Vivimos tiempos en los que no son los mejores quienes están en el juego de la política y en la vida de la democracia. Por cierto, en la democracia, no siempre será posible que impere la meritocracia. No es viable la selección de los mejores, eso que los griegos lo intentaron. Por el contrario, parecería que hay una enorme igualdad en el demérito y la excelencia de la insuficiencia y la mediocridad.
Sartori decía que «una democracia libre de valores es inconcebible, o es una democracia muerta». Bueno, nosotros vivimos lo inconcebible y la democracia se aloja en una obscura agonía.
No hay política que haga viable la democracia sin partidos políticos. Estas instituciones, con relevancia pública, no pertenecen al Estado, pero son financiados por él, y todavía, necesarias. Así lo registra la historia a partir de los mecanismos electivos y de representación, y la universalización del sufragio.
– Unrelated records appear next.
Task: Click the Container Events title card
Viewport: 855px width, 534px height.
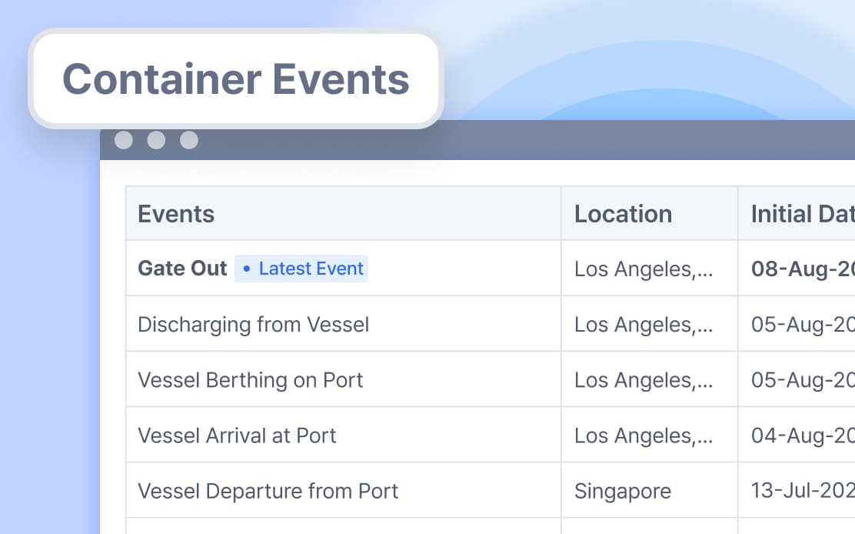Action: 235,79
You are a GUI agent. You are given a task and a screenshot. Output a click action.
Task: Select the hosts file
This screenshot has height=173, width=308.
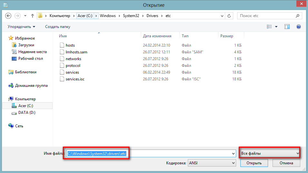(70, 45)
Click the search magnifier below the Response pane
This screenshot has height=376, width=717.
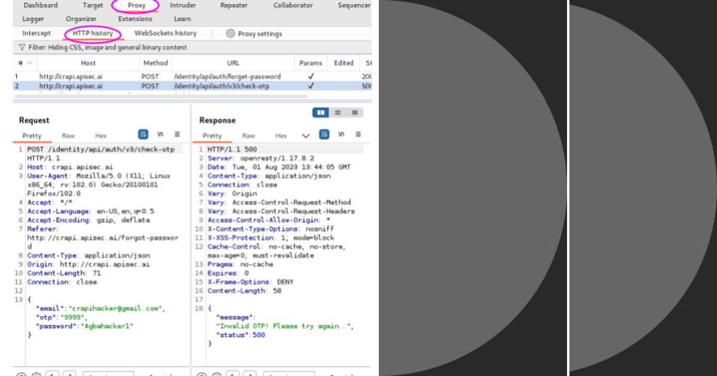click(x=201, y=374)
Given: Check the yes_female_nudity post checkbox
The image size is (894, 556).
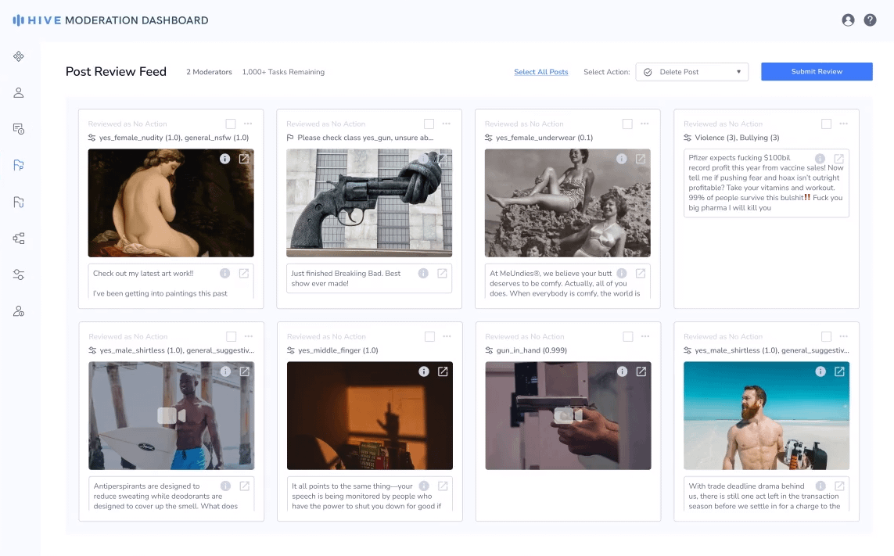Looking at the screenshot, I should click(231, 124).
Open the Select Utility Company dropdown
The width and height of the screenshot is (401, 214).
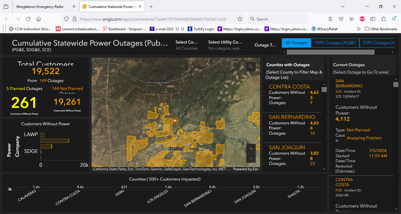tap(225, 45)
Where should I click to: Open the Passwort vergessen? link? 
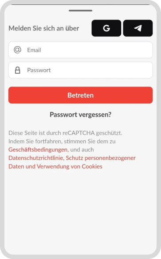(x=81, y=115)
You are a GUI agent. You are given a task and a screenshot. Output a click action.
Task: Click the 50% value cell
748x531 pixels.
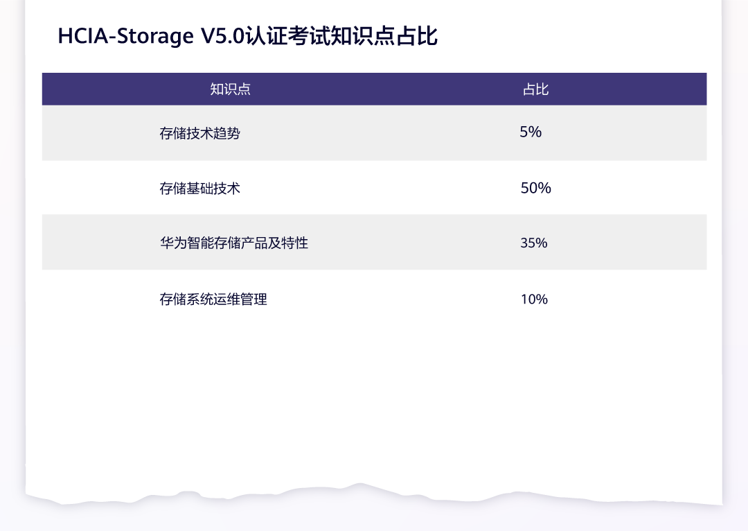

Cuando los sistemas de partidos pierden su sentido y sus representantes no disciernen, sino repiten el catálogo del caudillo o cumplen instrucciones de organizaciones delictivas, el Estado está perdido. Es cierto que uno de los roles claves de los partidos ha sido la intermediación, pero una sociedad cada vez más digitalizada prescinde de las mediaciones y la gente no necesita de intérpretes; a lo que se agrega, el descrédito de la representación y la enorme desconfianza de los ciudadanos. Lo que hoy llaman partidos, son cosas sin contenido y sin sentido que no sea el utilitarismo. No interpretan ni distinguen el bien general y las políticas públicas. No vertebran propuestas ni ideas. Son algo así como a la nada.
Resulta doloroso pero necesario admitir que muchas organizaciones, tan flojas y vacías, mediocres y podridas, cuyo rasgo común es el descrédito, sin virtud alguna que se divise, es el espejo en el que se refleja la sociedad que tenemos y en gran parte, de lo somos. Lo que llamamos democracia es la mayor dimensión de nuestra tragedia.